[BRIEF A] From the article about Dr. Mike Kirlew, transcribe everything from "Last spring, he" down to "a medical emergency.".
[BRIEF B] In the article about Dr. Mike Kirlew, what nickname do people in Wapekeka use for him, and why?

[SOURCE DOCUMENT]
* * *

OTTAWA—After the second girl killed herself, Dr. Mike Kirlew was beset once again with the temptation to leave. But then, as always when things in Wapekeka get tough, the people there gave him the reason to stay.

It was early January and the First Nation in northwestern Ontario was in the throes of a suicide crisis, the likes of which have periodically erupted in the area’s Indigenous communities for decades. Two 12-year-old girls, Jolynn Winter and Chantell Fox, had killed themselves in the same week, prompting fears of a suicide pact among the nation’s youth.

They were Kirlew’s patients. He knew them and their families, and the enormous grief in the community — coupled with his own rage that the medical system had failed these girls — implanted Kirlew with the thought of leaving the north for the relative calm and superior funding of the provincial health-care regime in a southern city.

It was a simple comment from someone who lives there that inspired him to remain: “We’re down now, but we’re going to be up again.”

Kirlew was blown away.

“In the height of that sadness, you’re looking at ‘We’re going to be up again?’ Imagine,” he said, speaking over the phone from Sioux Lookout, where he works for the First Nations health authority that sends doctors to remote northern communities. He spends one week a month in Wapekeka, about 420 kilometres north of his home in Sioux Lookout.

“That infectious resilience, that show of quiet strength through the face of adversity, is incredibly powerful — and transferable,” Kirlew said.

It has kept him working there for 10 years now.

The 36-year-old is known in Wapekeka as “Dr. Shakehand,” for his habit of shaking everyone’s hand, said band manager Joshua Frogg. But in recent months, the community’s long-time doctor has also emerged as a strident advocate for better health care for Canada’s Indigenous peoples, fighting for what he argues is a “moral obligation” to bring in much-needed resources.

Last spring, he forcefully testified before a parliamentary committee on aboriginal health care, describing the lack of basic supplies like painkillers and asthma medication for children in far-flung northern communities. He penned a letter last year to the federal health minister, Jane Philpott, to bemoan the barriers to receiving travel funding for Indigenous patients who may need to be airlifted in a medical emergency.

* * *

[PROVIDED MATERIAL]

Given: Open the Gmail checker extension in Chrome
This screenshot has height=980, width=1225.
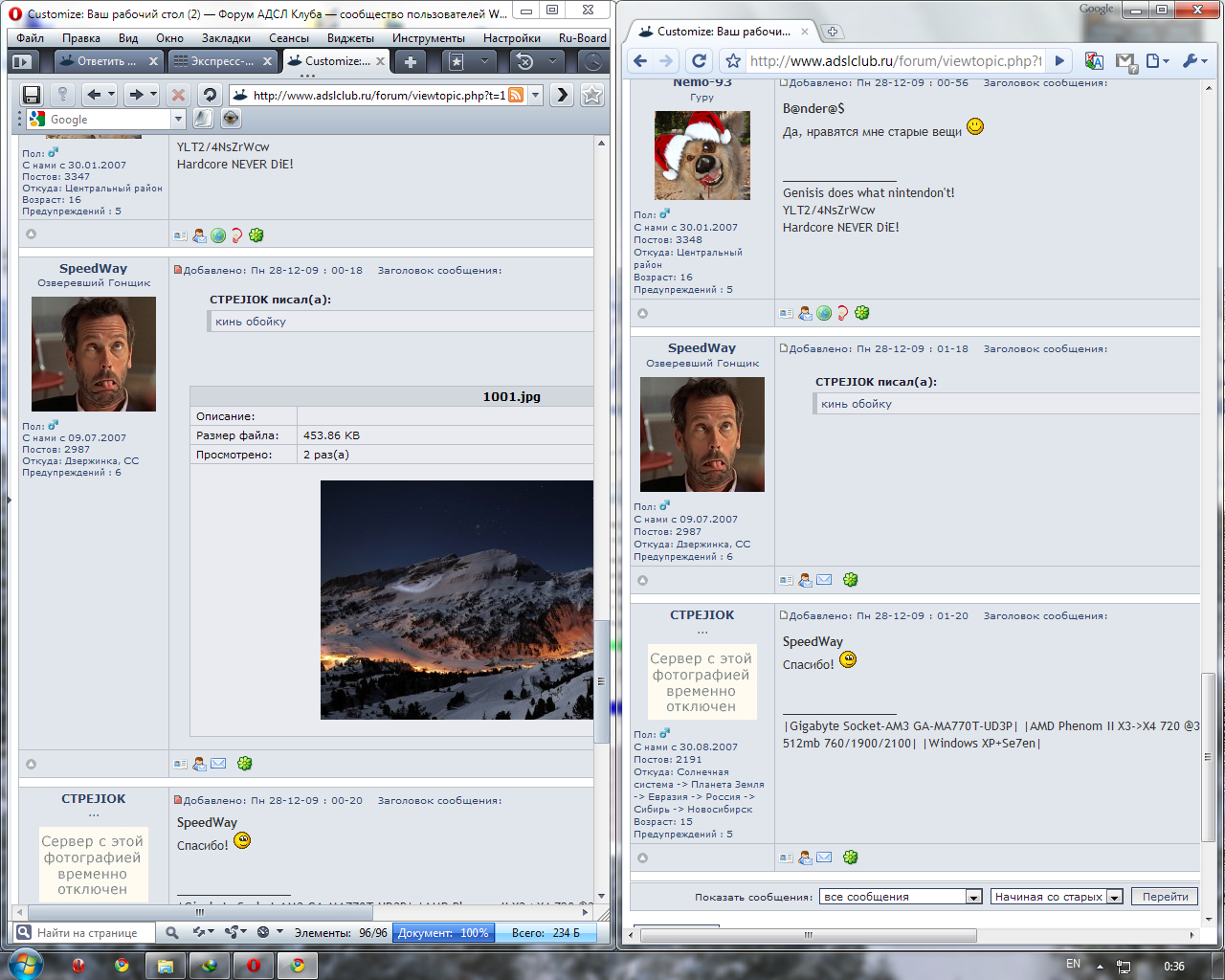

* * *

[WRITTEN SOLUTION A]
Last spring, he forcefully testified before a parliamentary committee on aboriginal health care, describing the lack of basic supplies like painkillers and asthma medication for children in far-flung northern communities. He penned a letter last year to the federal health minister, Jane Philpott, to bemoan the barriers to receiving travel funding for Indigenous patients who may need to be airlifted in a medical emergency.

[WRITTEN SOLUTION B] They call him "Dr. Shakehand" because he has a habit of shaking everyone's hand.